Some would say it’s because of certain characteristics such as height, speed, or agility that could be associated with an athlete’s race. In the sport of basketball for example, some would argue that the reason why Asian Americans are so underrepresented is because of their shorter height. But “if it were simply about height, white men — who are a smidge taller than black men, according to the CDC — might outnumber black players” when we see that there are in fact twice as many Black men than White men in professional basketball. Therefore, the excuse of a certain race having more compatible characteristics to any given sport isn’t rational.

What about the argument that not everyone needs to be proportionally represented in sports?

Sure the statistics may not always be equal across the board when it comes to representation of race in sports, some races will out-weigh others and some will be more represented than others. But when minorities are showing up so slightly in player statistics, to where they’re almost non-existent, we have to look at the society and how we as a society might look at certain races as “more qualified” or “fit” for the position. The recruiting process needs to be strictly about talent and not bias to any individual or group. Because of these dominating races in the sports industry it can lead to certain professional teams to favor one candidate over another because of their race. This can make decisions biased and unfair towards minorities within that sport and make it nearly impossible to get signed by a professional team.
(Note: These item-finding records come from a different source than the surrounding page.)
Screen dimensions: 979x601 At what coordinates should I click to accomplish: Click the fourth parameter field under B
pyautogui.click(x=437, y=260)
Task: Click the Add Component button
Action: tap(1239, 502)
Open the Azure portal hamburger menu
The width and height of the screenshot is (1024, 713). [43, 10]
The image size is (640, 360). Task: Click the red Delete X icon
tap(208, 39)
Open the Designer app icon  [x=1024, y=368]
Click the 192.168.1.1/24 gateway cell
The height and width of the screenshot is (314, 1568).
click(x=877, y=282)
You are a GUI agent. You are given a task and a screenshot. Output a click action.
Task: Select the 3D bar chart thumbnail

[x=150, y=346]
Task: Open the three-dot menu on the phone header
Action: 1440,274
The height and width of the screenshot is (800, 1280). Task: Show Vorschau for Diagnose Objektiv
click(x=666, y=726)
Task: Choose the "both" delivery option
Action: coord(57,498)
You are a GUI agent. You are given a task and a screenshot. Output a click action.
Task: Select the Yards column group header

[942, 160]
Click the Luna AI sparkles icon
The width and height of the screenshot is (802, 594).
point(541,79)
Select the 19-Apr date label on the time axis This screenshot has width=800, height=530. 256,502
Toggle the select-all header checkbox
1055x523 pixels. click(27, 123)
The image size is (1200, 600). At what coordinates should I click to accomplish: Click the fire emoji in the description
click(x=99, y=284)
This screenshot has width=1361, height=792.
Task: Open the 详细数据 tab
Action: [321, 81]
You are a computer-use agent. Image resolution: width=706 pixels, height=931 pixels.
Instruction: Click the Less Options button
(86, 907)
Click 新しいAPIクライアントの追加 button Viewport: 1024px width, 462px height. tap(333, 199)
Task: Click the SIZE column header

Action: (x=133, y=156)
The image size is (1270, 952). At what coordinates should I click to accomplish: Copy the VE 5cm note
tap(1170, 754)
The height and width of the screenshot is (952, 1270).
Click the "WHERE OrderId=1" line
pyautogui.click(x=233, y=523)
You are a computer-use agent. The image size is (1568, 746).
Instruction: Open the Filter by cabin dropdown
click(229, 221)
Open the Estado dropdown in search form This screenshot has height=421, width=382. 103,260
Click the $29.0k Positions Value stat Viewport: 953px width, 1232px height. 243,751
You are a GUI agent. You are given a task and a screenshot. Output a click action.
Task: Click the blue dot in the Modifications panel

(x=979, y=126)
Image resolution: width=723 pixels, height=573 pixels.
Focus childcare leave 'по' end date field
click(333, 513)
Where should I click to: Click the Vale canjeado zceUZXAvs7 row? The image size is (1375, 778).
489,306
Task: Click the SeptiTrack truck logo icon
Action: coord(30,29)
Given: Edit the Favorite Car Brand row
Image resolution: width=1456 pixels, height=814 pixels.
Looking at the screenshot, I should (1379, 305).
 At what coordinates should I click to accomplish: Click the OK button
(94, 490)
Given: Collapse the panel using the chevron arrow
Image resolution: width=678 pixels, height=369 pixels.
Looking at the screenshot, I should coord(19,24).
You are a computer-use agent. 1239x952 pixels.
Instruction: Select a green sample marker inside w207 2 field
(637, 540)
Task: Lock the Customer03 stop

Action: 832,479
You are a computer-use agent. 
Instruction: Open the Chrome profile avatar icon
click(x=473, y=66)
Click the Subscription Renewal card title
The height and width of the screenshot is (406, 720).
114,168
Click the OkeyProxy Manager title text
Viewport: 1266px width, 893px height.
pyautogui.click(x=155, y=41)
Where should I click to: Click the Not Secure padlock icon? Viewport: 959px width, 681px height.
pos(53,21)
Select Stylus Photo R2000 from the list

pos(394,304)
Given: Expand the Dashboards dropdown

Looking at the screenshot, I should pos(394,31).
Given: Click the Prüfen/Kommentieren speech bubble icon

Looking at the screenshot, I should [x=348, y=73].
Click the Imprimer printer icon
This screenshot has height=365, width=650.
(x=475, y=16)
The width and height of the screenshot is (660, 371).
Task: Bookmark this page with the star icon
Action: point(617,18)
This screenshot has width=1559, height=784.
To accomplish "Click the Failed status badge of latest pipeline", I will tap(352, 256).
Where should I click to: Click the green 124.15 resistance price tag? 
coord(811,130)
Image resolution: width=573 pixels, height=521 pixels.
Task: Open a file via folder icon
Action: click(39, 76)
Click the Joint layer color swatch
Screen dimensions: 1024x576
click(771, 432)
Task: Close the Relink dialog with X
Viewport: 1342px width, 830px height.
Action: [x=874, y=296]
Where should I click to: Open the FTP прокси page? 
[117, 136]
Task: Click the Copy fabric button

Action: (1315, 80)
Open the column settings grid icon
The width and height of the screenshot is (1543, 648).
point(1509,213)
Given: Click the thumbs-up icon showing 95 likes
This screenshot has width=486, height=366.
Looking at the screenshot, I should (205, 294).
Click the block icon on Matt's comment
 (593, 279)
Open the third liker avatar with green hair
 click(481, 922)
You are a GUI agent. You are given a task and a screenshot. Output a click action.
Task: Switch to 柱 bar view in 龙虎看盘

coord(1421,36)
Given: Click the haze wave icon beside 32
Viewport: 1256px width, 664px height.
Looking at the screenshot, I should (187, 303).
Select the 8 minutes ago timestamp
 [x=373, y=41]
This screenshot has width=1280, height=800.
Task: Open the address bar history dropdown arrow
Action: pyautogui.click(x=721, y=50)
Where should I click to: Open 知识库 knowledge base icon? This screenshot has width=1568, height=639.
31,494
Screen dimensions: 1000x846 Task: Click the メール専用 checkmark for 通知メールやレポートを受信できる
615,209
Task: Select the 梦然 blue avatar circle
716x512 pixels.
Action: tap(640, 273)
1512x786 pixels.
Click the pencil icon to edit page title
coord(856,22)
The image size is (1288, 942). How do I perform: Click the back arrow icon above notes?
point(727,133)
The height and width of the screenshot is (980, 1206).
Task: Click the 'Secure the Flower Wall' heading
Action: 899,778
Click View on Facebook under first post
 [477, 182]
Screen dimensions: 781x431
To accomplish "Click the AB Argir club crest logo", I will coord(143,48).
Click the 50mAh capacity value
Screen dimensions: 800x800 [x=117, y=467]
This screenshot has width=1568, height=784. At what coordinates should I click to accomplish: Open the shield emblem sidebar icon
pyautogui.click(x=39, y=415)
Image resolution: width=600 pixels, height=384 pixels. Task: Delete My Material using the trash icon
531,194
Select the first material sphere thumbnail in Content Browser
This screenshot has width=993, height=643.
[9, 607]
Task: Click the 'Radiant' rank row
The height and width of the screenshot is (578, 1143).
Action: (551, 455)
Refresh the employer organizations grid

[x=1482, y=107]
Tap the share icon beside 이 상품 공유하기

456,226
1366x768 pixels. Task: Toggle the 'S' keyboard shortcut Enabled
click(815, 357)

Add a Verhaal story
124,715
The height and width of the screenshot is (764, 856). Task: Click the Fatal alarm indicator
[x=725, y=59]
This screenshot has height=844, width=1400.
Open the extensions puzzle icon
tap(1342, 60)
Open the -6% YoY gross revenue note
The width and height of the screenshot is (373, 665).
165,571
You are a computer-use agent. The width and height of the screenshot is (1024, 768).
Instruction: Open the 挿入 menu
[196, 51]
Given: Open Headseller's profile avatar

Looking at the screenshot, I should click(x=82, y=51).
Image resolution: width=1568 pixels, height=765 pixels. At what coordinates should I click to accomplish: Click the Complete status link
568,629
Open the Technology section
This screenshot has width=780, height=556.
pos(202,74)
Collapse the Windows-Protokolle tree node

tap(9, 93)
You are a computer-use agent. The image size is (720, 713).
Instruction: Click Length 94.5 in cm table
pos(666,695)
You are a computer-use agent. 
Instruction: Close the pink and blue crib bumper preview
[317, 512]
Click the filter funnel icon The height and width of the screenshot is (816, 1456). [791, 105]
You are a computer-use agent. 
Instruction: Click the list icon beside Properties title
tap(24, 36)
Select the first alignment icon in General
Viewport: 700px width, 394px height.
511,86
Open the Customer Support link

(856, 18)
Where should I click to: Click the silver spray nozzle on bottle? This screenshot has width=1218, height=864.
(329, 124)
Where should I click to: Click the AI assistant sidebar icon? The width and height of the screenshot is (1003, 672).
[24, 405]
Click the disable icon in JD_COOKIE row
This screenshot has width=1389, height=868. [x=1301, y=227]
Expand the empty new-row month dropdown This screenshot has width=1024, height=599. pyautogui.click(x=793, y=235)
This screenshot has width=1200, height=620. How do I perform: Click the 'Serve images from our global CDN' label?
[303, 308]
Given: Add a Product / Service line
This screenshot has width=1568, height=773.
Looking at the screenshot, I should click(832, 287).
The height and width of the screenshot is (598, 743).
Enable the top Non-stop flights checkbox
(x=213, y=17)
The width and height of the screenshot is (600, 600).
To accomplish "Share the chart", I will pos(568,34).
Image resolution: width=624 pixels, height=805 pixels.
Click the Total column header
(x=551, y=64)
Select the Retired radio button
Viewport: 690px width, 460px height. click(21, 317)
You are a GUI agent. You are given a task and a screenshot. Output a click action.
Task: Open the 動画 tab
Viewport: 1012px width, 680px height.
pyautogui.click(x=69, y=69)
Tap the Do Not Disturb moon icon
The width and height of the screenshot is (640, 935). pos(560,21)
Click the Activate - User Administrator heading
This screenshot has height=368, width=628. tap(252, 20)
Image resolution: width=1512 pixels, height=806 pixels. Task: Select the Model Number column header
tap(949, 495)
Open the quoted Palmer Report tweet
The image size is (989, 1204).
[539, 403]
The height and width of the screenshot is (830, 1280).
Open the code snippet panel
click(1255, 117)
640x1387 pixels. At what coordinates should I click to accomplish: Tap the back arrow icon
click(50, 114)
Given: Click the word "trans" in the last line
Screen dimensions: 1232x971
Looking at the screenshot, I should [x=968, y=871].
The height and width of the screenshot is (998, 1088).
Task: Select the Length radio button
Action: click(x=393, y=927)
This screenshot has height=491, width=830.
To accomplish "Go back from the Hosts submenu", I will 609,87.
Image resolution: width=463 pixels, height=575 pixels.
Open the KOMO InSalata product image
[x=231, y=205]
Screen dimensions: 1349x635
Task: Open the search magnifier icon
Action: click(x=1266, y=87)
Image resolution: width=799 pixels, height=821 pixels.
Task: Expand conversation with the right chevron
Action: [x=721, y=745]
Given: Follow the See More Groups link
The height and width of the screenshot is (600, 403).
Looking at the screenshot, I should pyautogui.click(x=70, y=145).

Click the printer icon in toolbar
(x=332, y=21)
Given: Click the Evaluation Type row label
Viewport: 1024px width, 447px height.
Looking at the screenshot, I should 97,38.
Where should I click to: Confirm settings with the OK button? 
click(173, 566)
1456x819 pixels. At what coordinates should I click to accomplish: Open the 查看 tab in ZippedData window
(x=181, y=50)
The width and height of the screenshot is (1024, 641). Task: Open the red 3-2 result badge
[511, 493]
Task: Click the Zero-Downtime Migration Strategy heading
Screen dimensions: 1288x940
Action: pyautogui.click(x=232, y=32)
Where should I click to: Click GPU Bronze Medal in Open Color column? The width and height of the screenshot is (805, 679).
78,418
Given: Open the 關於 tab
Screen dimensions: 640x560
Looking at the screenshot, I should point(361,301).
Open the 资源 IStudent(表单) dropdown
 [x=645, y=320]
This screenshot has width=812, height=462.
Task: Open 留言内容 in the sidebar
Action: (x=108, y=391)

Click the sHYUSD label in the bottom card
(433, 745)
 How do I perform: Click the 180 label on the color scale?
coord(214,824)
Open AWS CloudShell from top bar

Therefore, with all the process that we’ve made since the 1964 Civil Rights Act we still see signs of separation and discrimination in our society. Although it’s not as blatant as before we still see things like underrepresentation of minorities in sports. Something like sports should be all inclusive and welcoming. But our society has turned recruitment and playing professionally into a system that looks at race. Just like the rest of our society, the professional sports industry has replaced actual talent and capability with informal networks and agreements.